Overview
NeuTTS is an open-source project from Neuphonic that provides compact, high-quality text-to-speech (TTS) models optimized for on-device inference. The project focuses on producing natural, realistic voices while keeping model size and compute costs low so that synthesis can run in real time on mid-range phones, laptops and embedded devices (e.g., Raspberry Pi).
Key components and design
- Lightweight speech language models built from small LLM backbones (examples: NeuTTS-Air, NeuTTS-Nano).
- NeuCodec: a 50 Hz neural audio codec designed for low-bitrate, high-quality audio encoding using a single codebook.
- GGML / GGUF format distribution for efficient local inference (compatible with llama-cpp-python / llama.cpp style runtimes).
- Instant speaker cloning: the model can clone a speaker from a short reference (as little as ~3 seconds of clean speech plus reference text).
- Watermarked outputs (Perth perceptual-threshold watermarker) to help with provenance and responsible use.
Features
- Best-in-class realism relative to model size: aims for a balance of speed, size, and naturalness for real-world embedded use.
- On-device-first: models and artifacts are provided in formats and quantisations suitable for CPU-only mobile devices as well as GPUs.
- Streaming support: the project includes examples for streaming generation so audio can play as it is produced.

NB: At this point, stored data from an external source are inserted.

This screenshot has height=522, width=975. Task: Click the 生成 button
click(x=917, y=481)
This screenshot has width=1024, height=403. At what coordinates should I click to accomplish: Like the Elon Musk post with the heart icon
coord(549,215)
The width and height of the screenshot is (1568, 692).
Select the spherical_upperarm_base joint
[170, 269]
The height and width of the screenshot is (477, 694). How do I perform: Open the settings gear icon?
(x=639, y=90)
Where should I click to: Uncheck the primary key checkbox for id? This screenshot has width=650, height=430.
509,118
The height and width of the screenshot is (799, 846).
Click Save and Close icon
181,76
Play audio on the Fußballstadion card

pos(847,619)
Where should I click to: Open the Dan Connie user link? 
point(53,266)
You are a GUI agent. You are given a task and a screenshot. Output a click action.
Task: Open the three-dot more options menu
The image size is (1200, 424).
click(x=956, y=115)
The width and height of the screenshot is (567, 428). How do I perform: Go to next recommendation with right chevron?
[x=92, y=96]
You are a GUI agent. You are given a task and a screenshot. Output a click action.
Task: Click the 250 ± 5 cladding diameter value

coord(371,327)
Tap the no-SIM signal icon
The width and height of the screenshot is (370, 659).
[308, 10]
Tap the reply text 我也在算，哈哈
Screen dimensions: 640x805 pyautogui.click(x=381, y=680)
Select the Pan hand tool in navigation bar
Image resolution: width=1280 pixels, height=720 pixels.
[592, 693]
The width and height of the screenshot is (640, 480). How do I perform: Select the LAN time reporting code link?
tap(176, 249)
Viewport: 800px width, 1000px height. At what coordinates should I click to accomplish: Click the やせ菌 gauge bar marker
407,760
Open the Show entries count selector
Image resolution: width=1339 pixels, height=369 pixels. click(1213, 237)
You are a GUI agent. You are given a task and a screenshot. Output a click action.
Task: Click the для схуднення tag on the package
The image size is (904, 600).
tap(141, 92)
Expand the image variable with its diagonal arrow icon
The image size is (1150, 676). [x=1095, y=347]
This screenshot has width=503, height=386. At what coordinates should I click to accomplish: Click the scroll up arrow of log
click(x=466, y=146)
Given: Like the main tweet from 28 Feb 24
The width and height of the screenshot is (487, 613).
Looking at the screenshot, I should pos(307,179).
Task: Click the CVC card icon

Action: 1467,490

- Multiple model families: e.g., NeuTTS-Air (larger) and NeuTTS-Nano (very small), each with their own trade-offs in params/quality/latency.
- Benchmarked throughput numbers across devices (mobile CPU, desktop CPU, and high-end GPU) to guide deployment choices.
Model & technical details
- Supported languages: English (per repo info).
- Context window: ~2048 tokens (sufficient for processing ~30 seconds of audio including prompts).
- Typical active parameter counts (approx): NeuTTS-Air ~360M active params, NeuTTS-Nano ~120M active params (plus embedding params reported separately).
- Codec & format: NeuCodec for audio coding; models are distributed in GGML/GGUF formats and also available on Hugging Face model repos.
- Watermarking: outputs embed a perceptual watermarker for responsibility compliance.
- Licenses: NeuTTS-Air under Apache 2.0; NeuTTS-Nano under NeuTTS Open License 1.0 (per repo metadata).
Benchmarks (summary)
The project provides throughput benchmarks (tokens/s) for several device classes and quantisations. These compare prefill and decode performance on CPU-only phones and desktops as well as on high-end GPUs. The codec component is not included in the reported SLM throughput numbers and must be considered when estimating full pipeline latency.
Quick start
- Clone the repo and install dependencies (Python >= 3.11 recommended for full PyTorch workflows).
git clone https://github.com/neuphonic/neutts.git
cd neutts
pip install -r requirements.txt- (Optional) Install llama-cpp-python to run GGUF models with local inference acceleration.
pip install llama-cpp-python- Run an example to synthesise audio (repo includes sample scripts and streaming example):
python -m examples.basic_example --input_text "Hello world" --ref_audio samples/jo.wav --ref_text samples/jo.txtOr use the one-block API provided in the repo to instantiate NeuTTS, encode a reference and call infer (example included in the README).
Deployment tips
- Use GGUF quantised backbones and pre-encode references to reduce latency on-device.
- For lowest-latency audio decode, use the ONNX codec decoder provided by the project where applicable.
- Follow the repo examples for streaming usage to play audio chunks as they are generated.
Responsibility & usage
The project explicitly includes output watermarking for traceability and includes a short disclaimer urging responsible use. The repo warns about third-party websites claiming affiliation (e.g., similarly named domains) and points users to the Neuphonic official domain for authoritative information.
Contributing and development
The repository includes developer tooling, tests and pre-commit hooks. There are example finetuning scripts and a training guide (TRAINING.md) for users who want to adapt models to new voices or datasets. Tests can be run with pytest as outlined in the README.
Where to find models
NeuTTS model checkpoints and quantised GGUF artifacts are published to Hugging Face under the Neuphonic account (NeuTTS-Air, NeuTTS-Nano and quantised variants), and the repository README lists these collections and spaces.